→ **Exercises**
1. According to the passage on Grosmont's campaigns, roughly how many men made up the garrison of Aiguillon?
2. Pick up the account of the 1346 siege of Aiguillon after its last sentence and carry it forward.

→ **Given passage**
Grosmont's four-month campaign has been described as "the first successful land campaign of ... the Hundred Years' War", which had commenced more than eight years earlier. Modern historians have praised the generalship demonstrated by Grosmont in this campaign: "superb and innovative tactician"; "ris[ing] to the level of genius"; "brilliant in the extreme"; "stunning"; "brilliant".

===1346===

Map of route of Lancaster's chevauchée of 1346

The Duke of Normandy was placed in charge of all French forces in southwest France in 1346, as he had been the previous autumn. In March 1346 a French army under Duke John, numbering between 15,000 and 20,000, enormously superior to any force the Anglo-Gascons could field, marched on the town of Aiguillon and besieged it on 1 April. The town commanded the junction of the Rivers Garonne and Lot, meaning it was not possible for the French to sustain an offensive further into Gascony unless the town was taken. On 2 April an arrière-ban, a formal call to arms for all able-bodied males, was announced for southern France. Grosmont, now known as Lancaster rather than Derby after the death of his father, (Note: During the 1345 campaign he was known as the Earl of Derby, but his father died in September 1345 and he became the Earl of Lancaster. Sumption 1990) sent an urgent appeal for help to Edward. Edward was not only morally obliged to succour his vassal, but also contractually required to; his indenture with Lancaster stated that if Lancaster were attacked by overwhelming numbers, then Edward "shall rescue him in one way or another".

The garrison of Aiguillon, some 900 men, sortied repeatedly to interrupt the French operations, while Lancaster concentrated the main Anglo-Gascon force at La Réole, some 30 mi away, as a threat. Duke John was never able to fully blockade the town, and found that his own supply lines were seriously harassed. On one occasion Lancaster used his main force to escort a large supply train into the town.

→ **Stored data**
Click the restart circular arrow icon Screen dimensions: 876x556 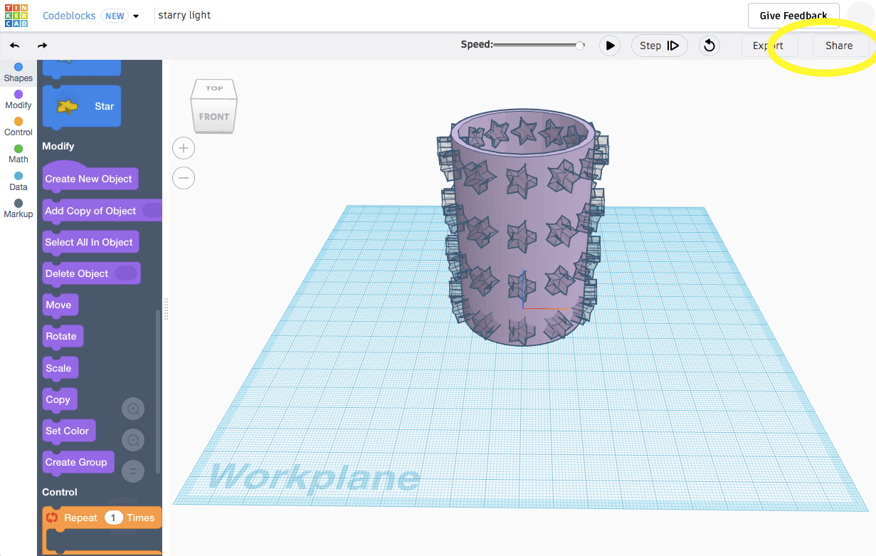tap(709, 45)
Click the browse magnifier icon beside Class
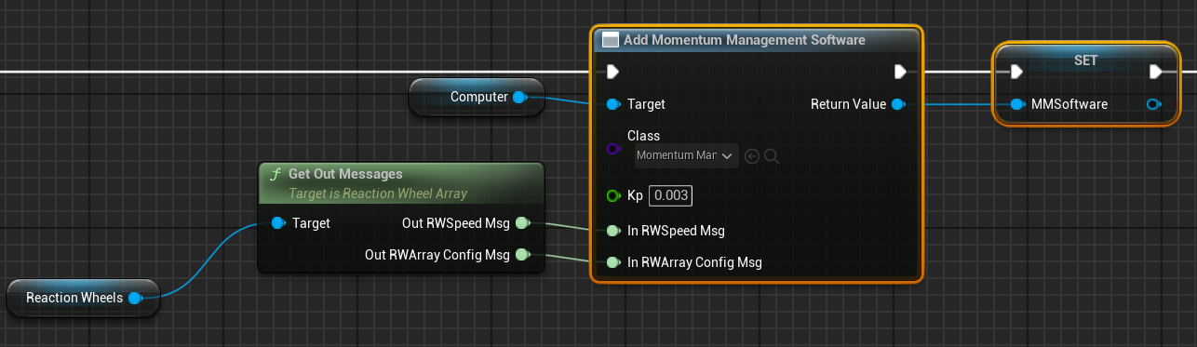The height and width of the screenshot is (347, 1197). click(x=771, y=155)
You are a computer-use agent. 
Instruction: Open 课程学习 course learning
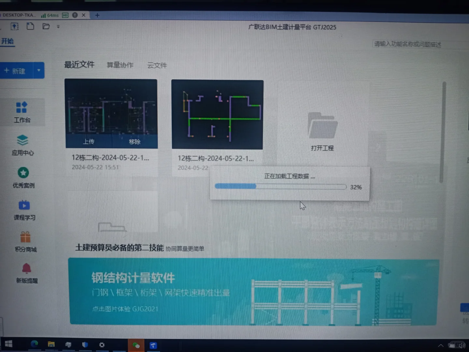[24, 210]
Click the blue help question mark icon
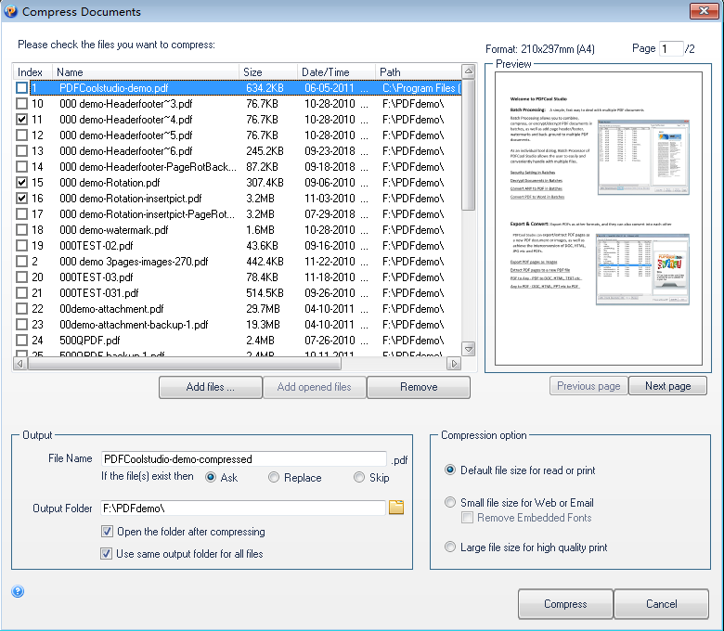Viewport: 724px width, 631px height. point(18,591)
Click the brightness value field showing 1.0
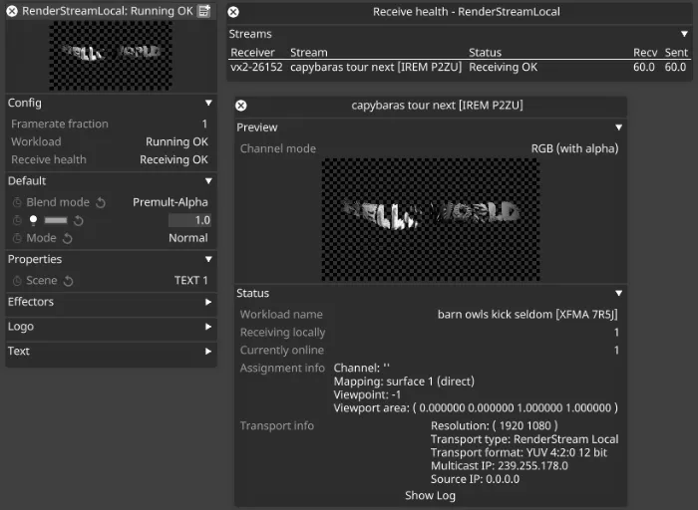The image size is (698, 510). coord(189,220)
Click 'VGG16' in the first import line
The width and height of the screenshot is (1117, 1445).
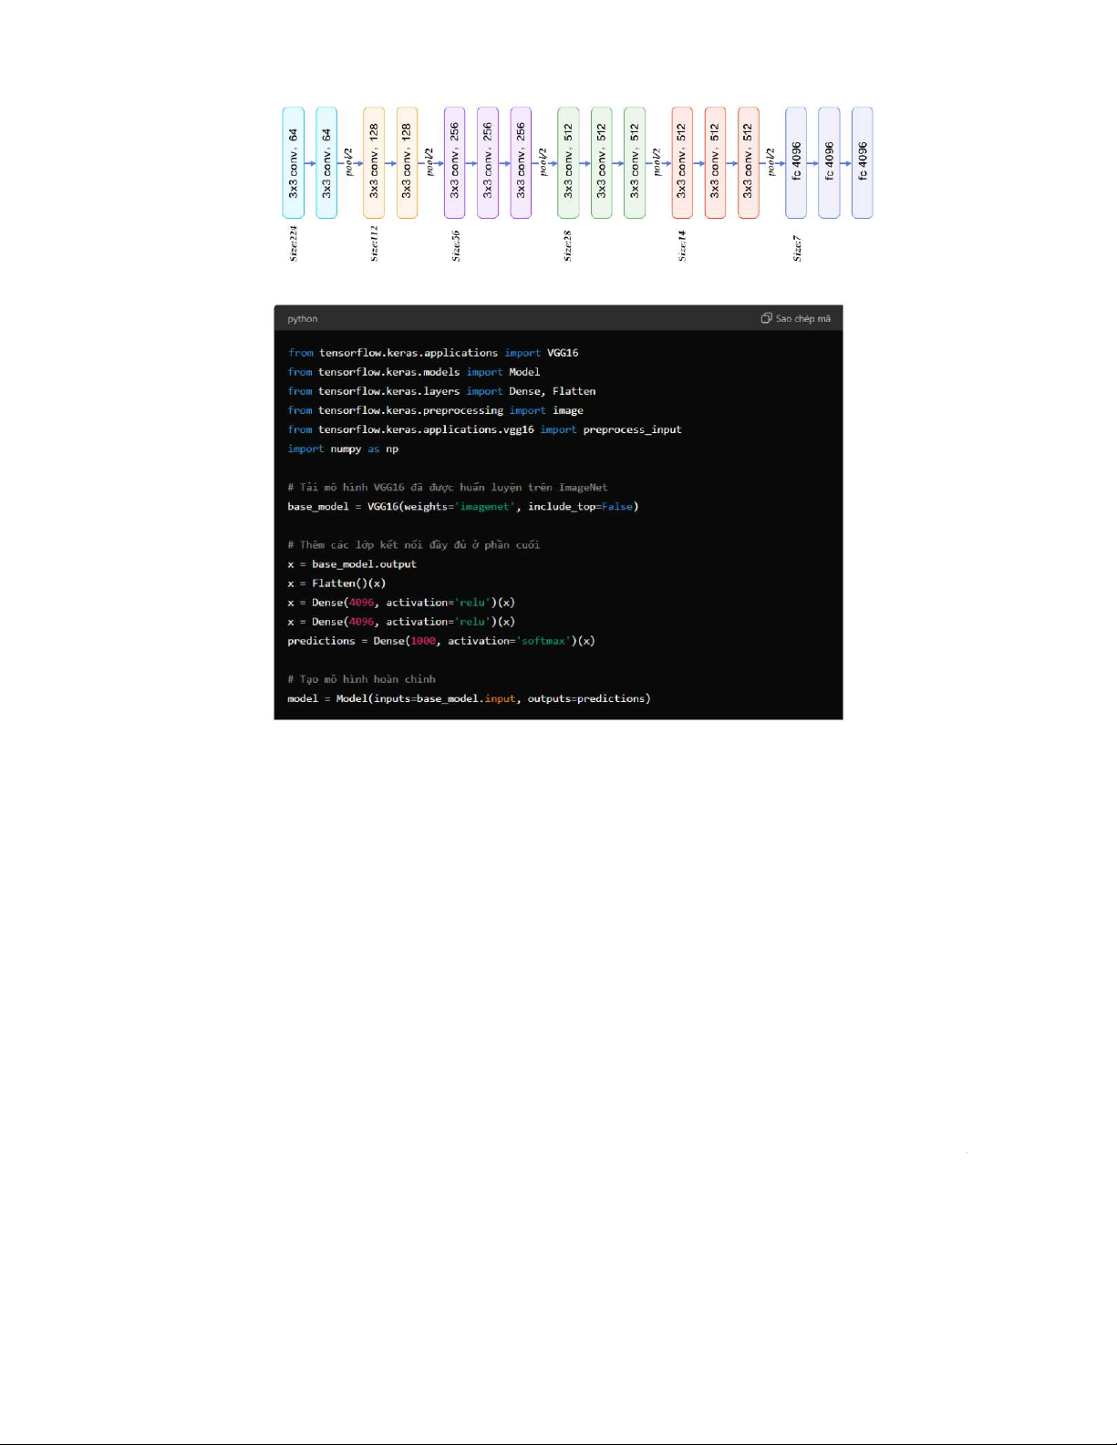pos(563,353)
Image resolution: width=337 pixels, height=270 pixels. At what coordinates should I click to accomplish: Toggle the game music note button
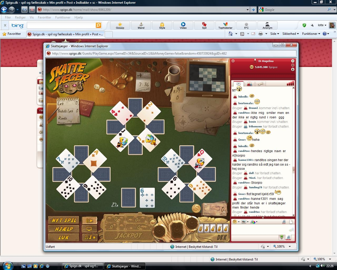point(89,237)
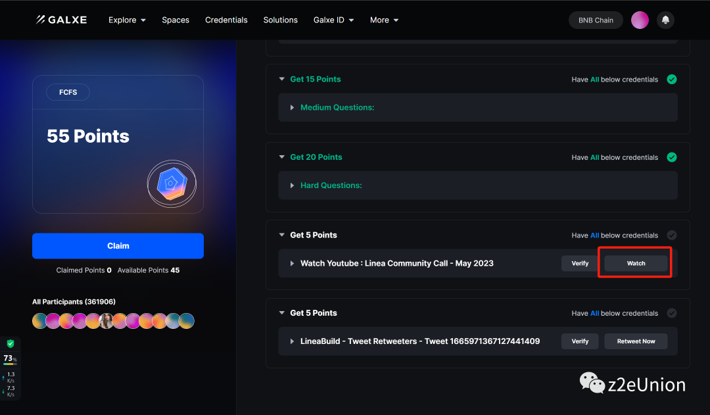710x415 pixels.
Task: Click the Watch button for the YouTube task
Action: [636, 263]
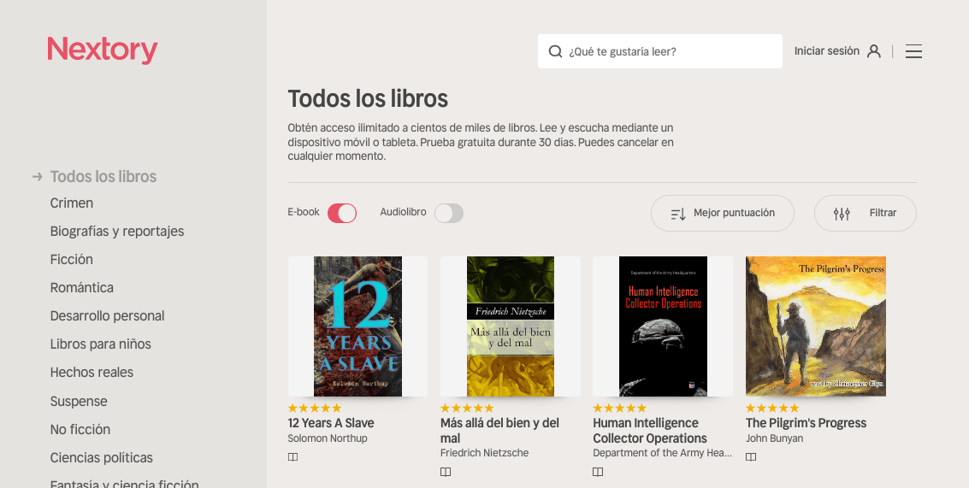Click the Iniciar sesión link

point(826,51)
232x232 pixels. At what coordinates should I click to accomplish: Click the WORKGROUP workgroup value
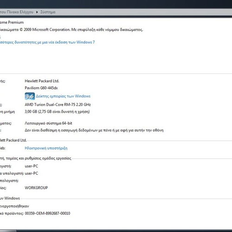[36, 188]
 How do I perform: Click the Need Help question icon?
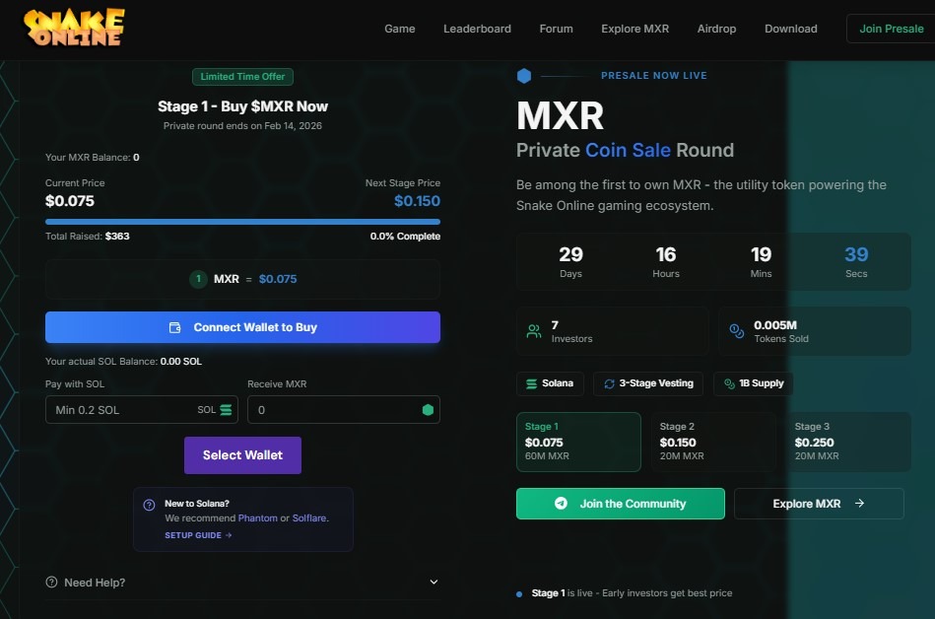click(x=51, y=583)
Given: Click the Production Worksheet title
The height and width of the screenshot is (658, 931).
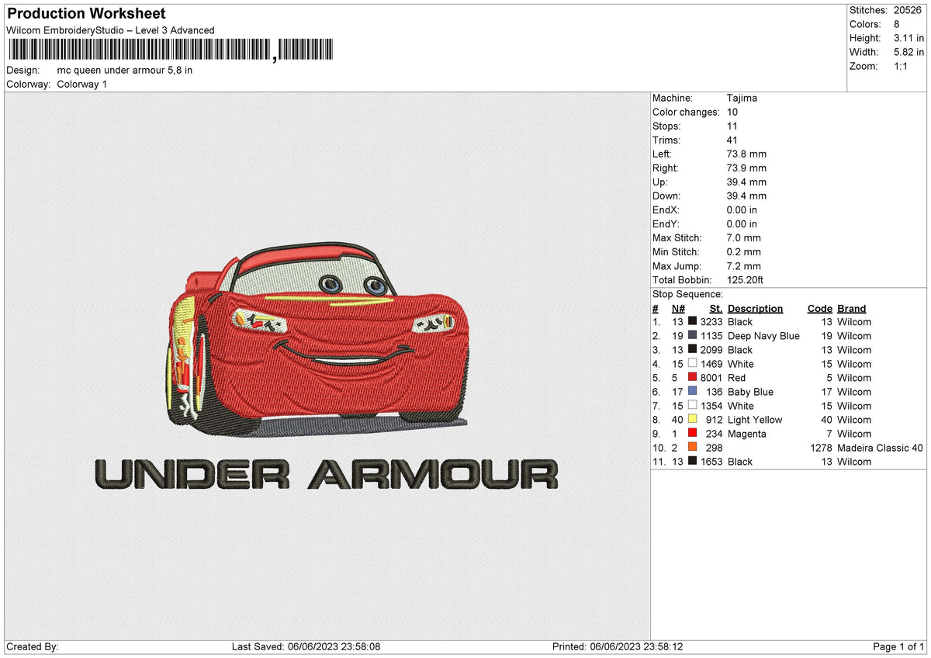Looking at the screenshot, I should click(86, 14).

→ **Responses by item number**
1. Some 900 men.

2.
In July the main English army landed in northern France and moved towards Paris. Philip VI repeatedly ordered his son, Duke John, to break off the siege and bring his army north. Duke John, considering it a matter of honour, refused. By August, the French supply system had broken down, there was a dysentery epidemic in their camp, desertion was rife and Philip's orders were becoming imperious. On 20 August the French abandoned the siege and their camp and marched away. Six days later the main French army was decisively beaten in the Battle of Crécy with very heavy losses, before Duke John's army could reinforce them. The English then laid siege to the port of Calais.

Philip vacillated: on the day the siege of Calais began he disbanded most of his army, to save money and was convinced that Edward had finished his chevauchée (large-scale mounted raid) and would proceed to Flanders to ship his army home. On or shortly after 7 September, Duke John made contact with Philip, having shortly before disbanded his own army. On 9 September Philip announced that the army would reassemble at Compiègne on 1 October, an impossibly short interval, and then march to the relief of Calais. Among other consequences, this equivocation allowed Grosmont in the south-west to launch offensives into Quercy and the Bazadais; and himself lead a chevauchée 160 mi north through Saintonge, Aunis and Poitou, capturing numerous towns, castles and smaller fortified places and storming the rich city of Poitiers. These offensives completely disrupted the French defences in the region and shifted the focus of the fighting from the heart of Gascony to 60 mi or more beyond its borders. Few French troops had arrived at Compiègne by 1 October and as Philip and his court waited for the numbers to swell, news of Lancaster's conquests came in. Believing that Lancaster was heading for Paris, the French changed the assembly point for any men not already committed to Compiègne to Orléans, and reinforced them with some of those already mustered, to block this. After Lancaster turned south to head back to Gascony, those Frenchmen already at or heading towards Orléans were redirected to Compiègne; French planning collapsed into chaos.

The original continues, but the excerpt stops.